_TEXT_.
|---|
Conflicting Statements

The Coroner: How do you account for your mother thinking you were out till midnight? - I can't tell.

You never went off the premises? - No, sir.

Can you explain how it is your mother thinks so, because she is very positive about it? - No, sir, I can't.

Was your brother here? - Yes.

Your mother could not have got confused between you and your brother? - No. She may have got confused as to what happened.

Supt. Davies: She has made the statement three times, and she made it to myself.

The Coroner read Mrs. Rogers statement, as follows: "I went to bed about midnight. John came home after that."

Witness: It is wrong, sir.

Witness, continuing, said he left home a few minutes after 5 o'clock on Friday morning to go to work.

The Coroner: Did you know your father had not come home? - Yes.

How? - Because I have to pass through his room after I get up in the morning.

Did your mother speak to you before you went out? - She just said "Good morning."

Didn't she say anything about your father? - She said he hadn't come home.

Did you say anything about looking for him? - Not then, but I said I would look out for him on the road as I was going to work.

Witness added that he went down the station approach to get on to the line, and when he got just in sight of the signal-box he could see his father laying down by the gate that led into the yard. He was unconscious. Witness picked him up and said "Father, what is the matter?" but he did not answer. Witness put him to stand up against the fence, and he seemed to stand up all right, but as soon as witness let him go he fell down. Witness picked him up again, and he fell down a second time. Witness shouted to the signalman to come and give him a hand, but the signalman replied that he was too busy just then and suggested that he had better get a wheelbarrow to take him home. Witness got a G.W.R. wheelbarrow and took his father home. Deceased was not able to speak at all.
|---|
_DATA_.

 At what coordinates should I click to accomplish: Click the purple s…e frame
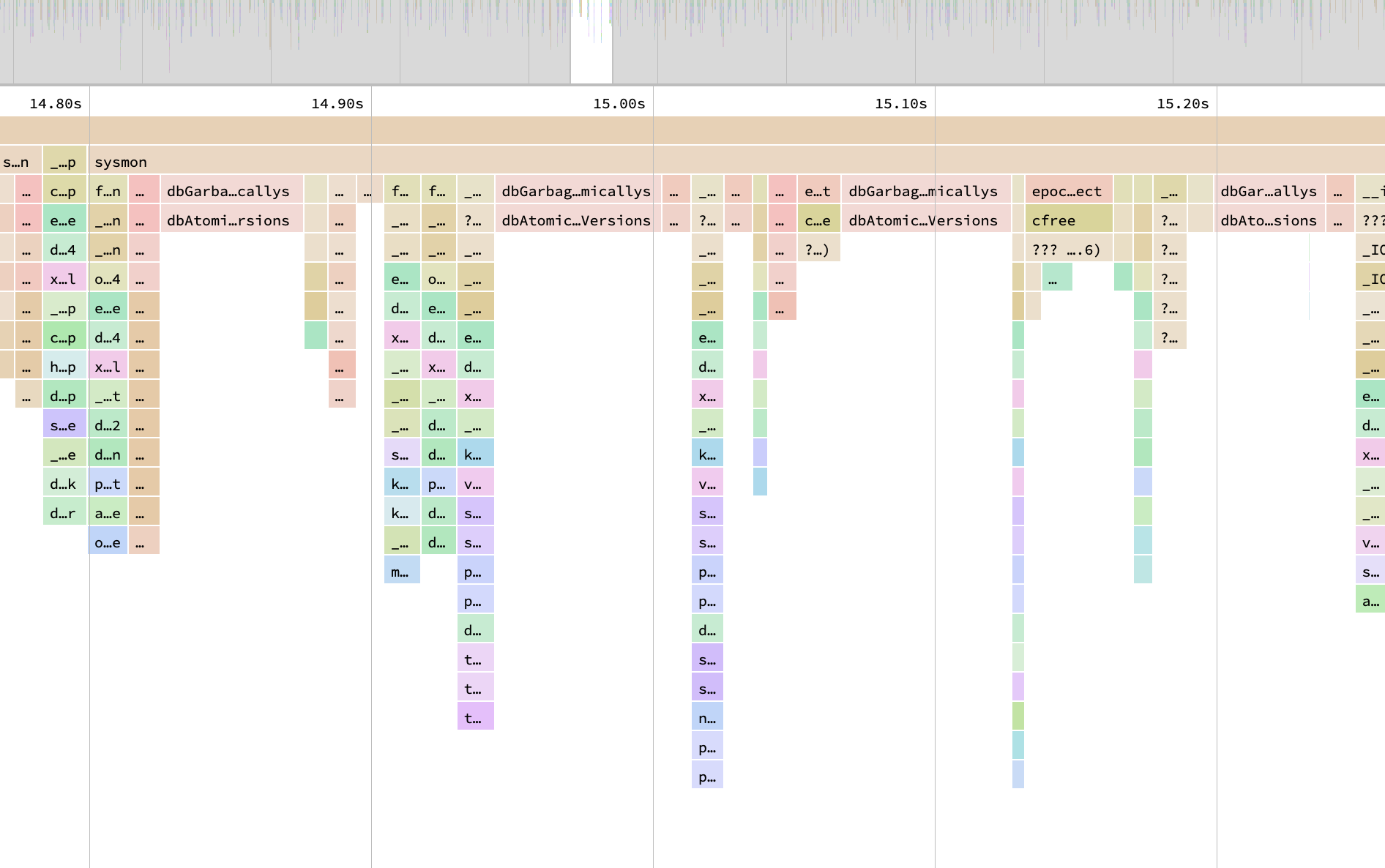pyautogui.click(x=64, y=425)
|---|
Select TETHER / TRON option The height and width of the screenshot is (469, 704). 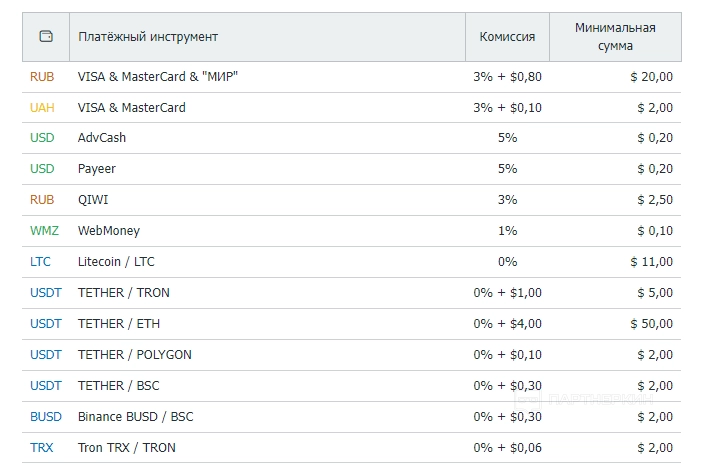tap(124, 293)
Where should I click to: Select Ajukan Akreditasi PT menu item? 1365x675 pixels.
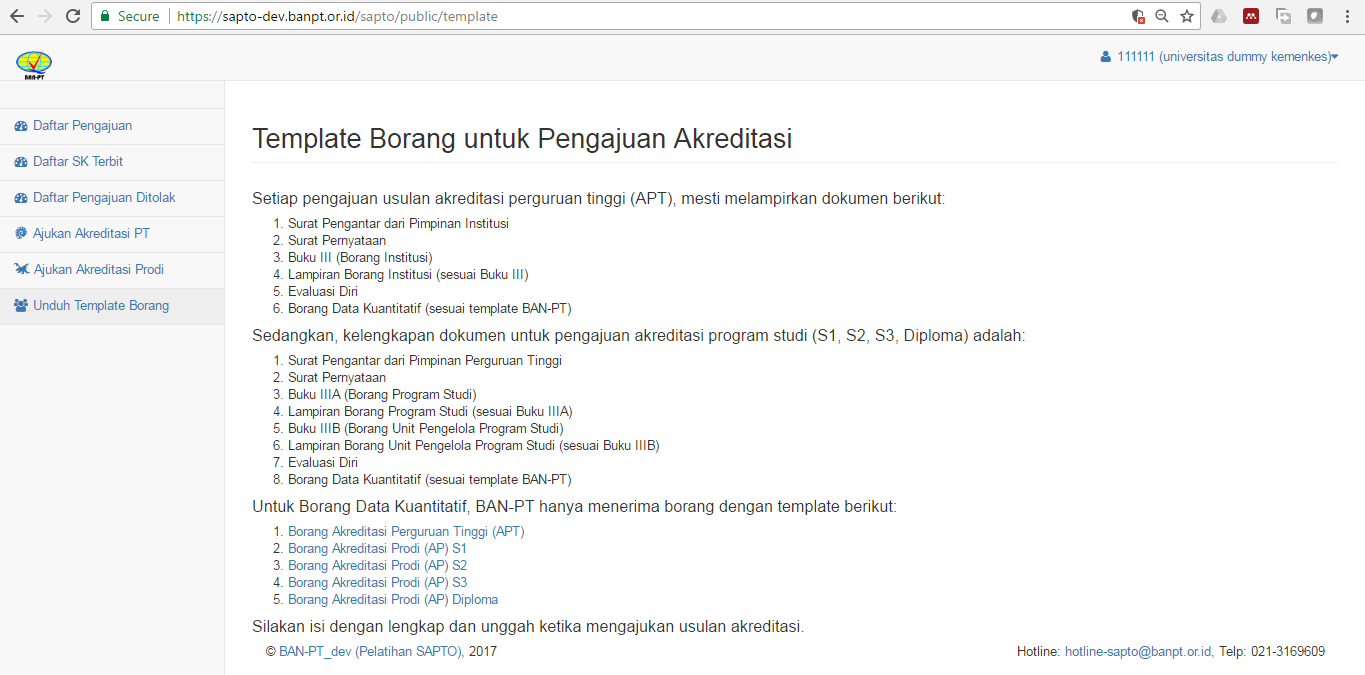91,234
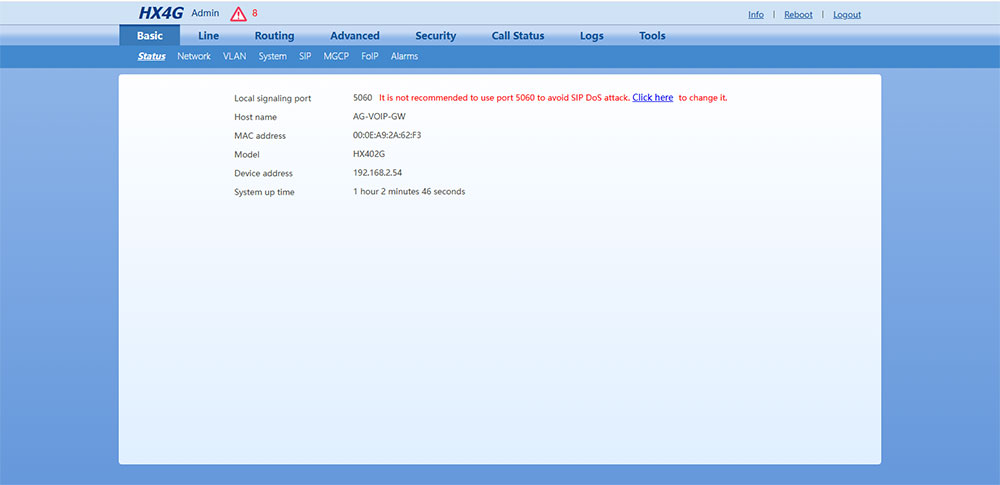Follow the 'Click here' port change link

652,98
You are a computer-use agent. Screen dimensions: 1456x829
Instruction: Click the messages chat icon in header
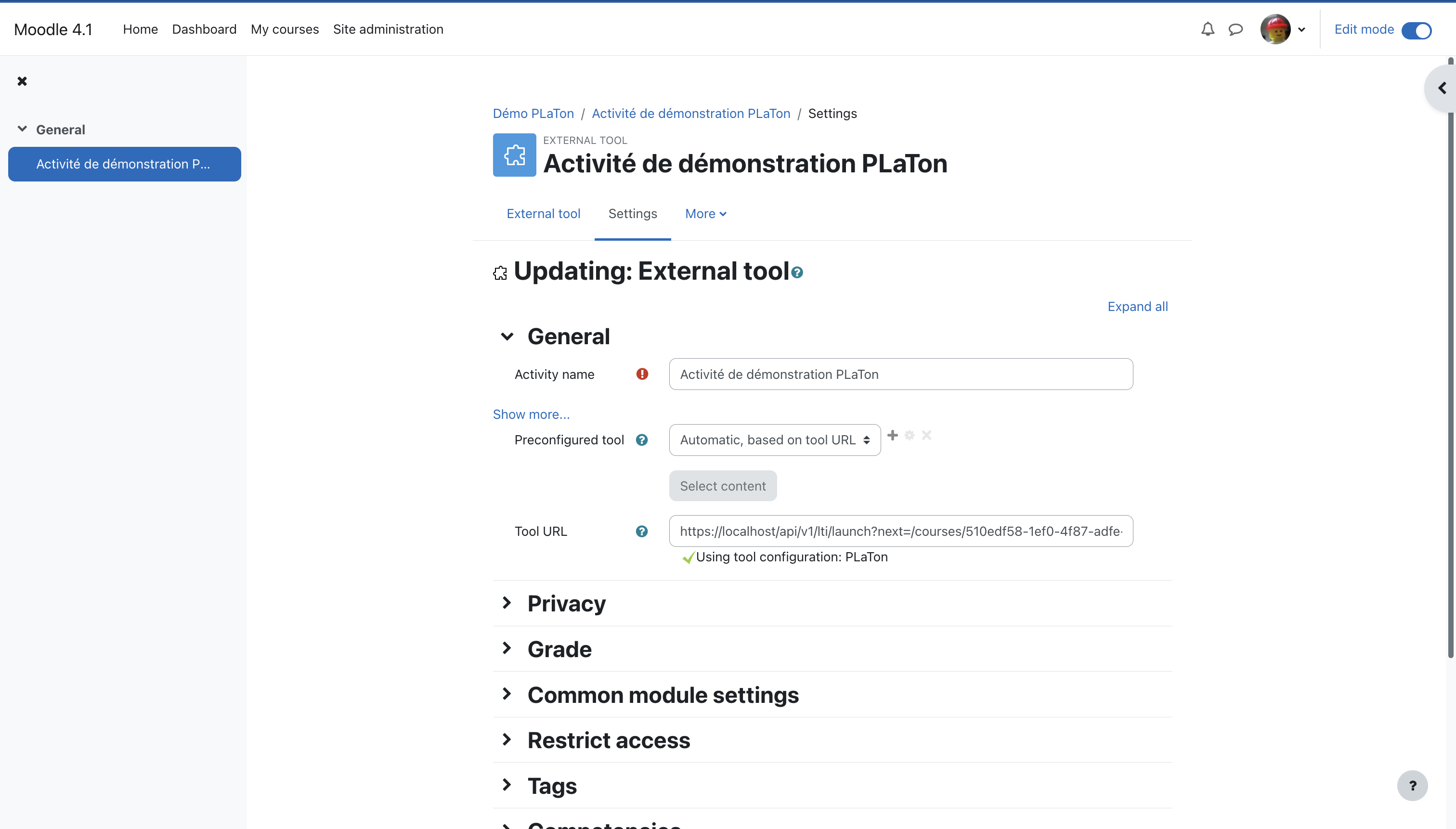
|---|
_TASK BRIEF_.
In the inquest testimony, condense the paragraph that begins "Witness added that he went down the station approach" into a short bulleted list that keeps its main facts.

_RESPONSE TO THIS EXERCISE_.
- On the station approach, within sight of the signal-box, the witness saw his father lying unconscious by the gate into the yard.
- He picked him up and asked what was the matter, but got no answer.
- Twice he stood his father against the fence, and each time his father fell when let go.
- He called to the signalman for help. The signalman said he was too busy and suggested a wheelbarrow.
- The witness took his father home in a G.W.R. wheelbarrow. The deceased could not speak at all.